Гермеринг, кафе, у детей первое причастие; духовой оркестр, официантка разносит торт, здешние завсегдатаи пытаются разжиться кусочком. Древнеримские дороги, кельтские оборонительные сооружения, есть где разгуляться фантазии. Суббота, после полудня, мамаши с детишками. Детские игры, как они выглядят в действительности? Не так, как в кино. Чтобы разглядеть, нужна подзорная труба.
Все это мне в новинку, невиданная часть жизни. До того я стоял на мосту, подо мной – часть автобана в сторону Аугсбурга. Прежде я, проезжая тут на машине, не раз видел людей на этом мосту, смотрящих вниз, теперь я один из них. Второе пиво, оно пошло не впрок – ноги как ватные. Молодой человек натянул веревку с висящей на ней картонкой-объявлением между двумя столами и закрепил концы скотчем. Завсегдатаи требуют перевесить загородку, вас забыли спросить, говорит официантка, снова заиграла громкая музыка. Завсегдатаям хотелось бы подловить момент, когда молодой человек залезет официантке под юбку, но он на такое не решается.
Только если бы это был фильм, я бы воспринял все как реальность.
Где я буду спать, меня не заботит. Мужчина в блестящих кожаных штанах шагает на восток.

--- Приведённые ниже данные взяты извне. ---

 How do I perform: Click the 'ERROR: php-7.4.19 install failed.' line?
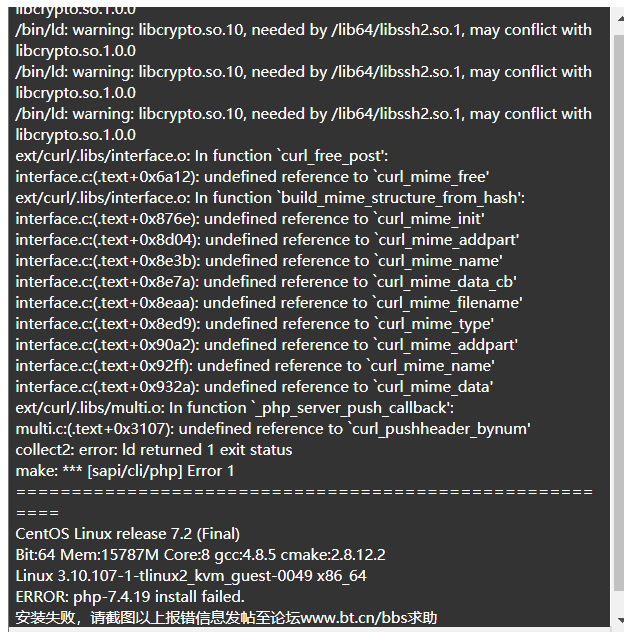pyautogui.click(x=130, y=597)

– Катарина! – кричит официантка, держа поднос с пудингом на уровне бедра.
Она кричит в южном направлении, за этим я слежу.
– Валенте![4] – отзывается один из завсегдатаев на радость собутыльникам.
Сидящий по соседству мужчина в зеленом фартуке, которого я поначалу принял за крестьянина, оказался при ближайшем рассмотрении трактирщиком. Постепенно хмель ударяет мне в голову. Рядом со мной столик, который все больше сбивает меня с толку, поскольку он весь заставлен кофейными чашками, тарелками с тортом, но за ним решительно никого нет. Почему за ним никто не сидит? Крупная соль на бретцеле приводит меня в такой восторг, что я не могу его даже выразить словами. Вдруг ни с того ни с сего все посетители стали смотреть в одну сторону, хотя там ничего такого не было. Пройдя эти несколько жалких километров, я знаю, что с головой у меня не в порядке, знание пришло от ног. У кого не горит во рту, у того земля горит под ногами. Перед заведением, вспомнилось мне, был худой мужчина, сидевший в инвалидной коляске, но не потому что он был парализован, а потому что он был кретин, толкала же коляску женщина, которая выпала у меня из памяти. На хомуте для быков развешаны лампочки. За Сан-Бернардино, под снегом, я чуть не столкнулся лоб в лоб с оленем, кто бы мог подумать, что тут можно встретить дикого зверя, да еще такого гиганта? В горных ущельях мне то и дело попадаются форели. Отряд, хочется сказать, рядами продвигается вперед, отряд изрядно устал, отряд уморился от прошедшего дня. Трактирщик в зеленом фартуке, судя по тому, как близко к глазам он держит меню, почти слепой. Он не может быть крестьянином, потому что почти слепой. Он просто трактирщик, и все. Внутри заведения зажегся свет, значит, снаружи день подходит к концу. Ребенок в курточке, невероятно грустный, пьет колу, зажатый между двумя взрослыми, раздаются аплодисменты – знак благодарности оркестру.
– Напоили всех овец, тут и делу конец, – сказал трактирщик среди всеобщей тишины.